Benchmark electrochemical experiments (Table 1) involving the reduction of selected C1 and C2 compounds and their mixtures were conducted at mild overpotentials (−0.4 V vs. RHE) in alkaline pH, where the production of multi-carbon products is expected to be boosted.32,33 In the case of aldehydes, which undergo side reactions in alkaline media,9 electrolysis was performed in neutral potassium phosphate buffer (PPB) at −1.0 V vs. RHE as the optimum condition for the production of propylene (Table S3†). To avoid interference of the parasitic hydrogen evolution reaction (HER) in assessing reactivity, we compared production rates, instead of Faradaic efficiencies, of the carbonaceous products formed under different conditions. Additional information on the experimental conditions can be found in Note S7.†
Results and discussion
Routes to main C1 and C2 products and precursors
The main outcome of previous computational studies on the manually-analysed network for eCO2R to C1 and C2 products over Cu(111) or Cu(100) can be summarised as follows:15–20 CO2 adsorbs on the metal and reduces to CO, a precursor for methanol and methane (C1). Alternatively, CO dimerises to OCCO−, which has been claimed to be the rate-determining step in the formation of the C2 backbone.15–19 On Cu(100), this process is endergonic by 0.84 eV at −0.4 V vs. RHE, (with an activation barrier of 1.42 eV), but can be promoted on defective surfaces.34 Additionally, OCCO− can be stabilised by electrolyte cations35,36 and the electric field at the cathode.28,36,37 OCCO− is further protonated and then dehydrated to CCO upon a proton-coupled electron transfer step. The latter intermediate is subsequently hydrogenated to CH2CHO.1,38 If hydrogenolysis occurs on the remaining O atom, CH2CH is formed, leading to ethylene. If hydrogenation occurs on the α-C (CαH2CHO), ethanol is formed (Fig. S4 and S5†).

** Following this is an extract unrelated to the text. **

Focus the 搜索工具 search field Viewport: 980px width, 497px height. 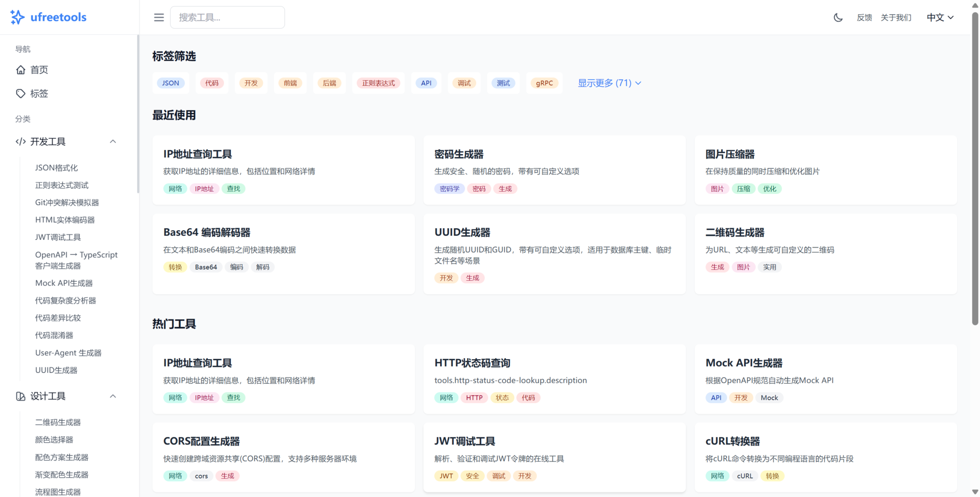tap(228, 17)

Exploring C1–C2 coupling reactions
To unravel the most likely reaction routes towards C3 backbone formation, a sequential analysis combining available reports, experiments and theory was applied. The possible C1–C2 couplings shown in Fig. 2a and Tables S16–S18† emerge from combining 10 C1 (–CHxO* or –CHx*) and 70 C2 precursors that can be hydrocarbons (CHyCHz*–) or oxygenates (CHyOCHzO*–, CHyOCHz*–, CHyCHzO*–). This gives rise to oxygenate-to-oxygenate, hydrocarbon-to-oxygenate, and hydrocarbon-to-hydrocarbon C–C coupling reactions. Thus, six families of intermediates, namely C3Hx, 1-C3OHx, 1,3-C3O2Hx, 2-C3OHx, 1,2-C3O2Hx and 1,2,3-C3O3Hx, x = 0–8 (families 1–6 in Fig. 2a) are formed, where the prefix numbers show the position of the oxygenated functional group, irrespective of it having alcohol, alkoxy, aldehyde, or ketone character. Molecular fragments with carboxylate, carboxylic acid, ethers, or cyclic backbones were not considered, as these functionalities have not been found experimentally in the pool of C3 products.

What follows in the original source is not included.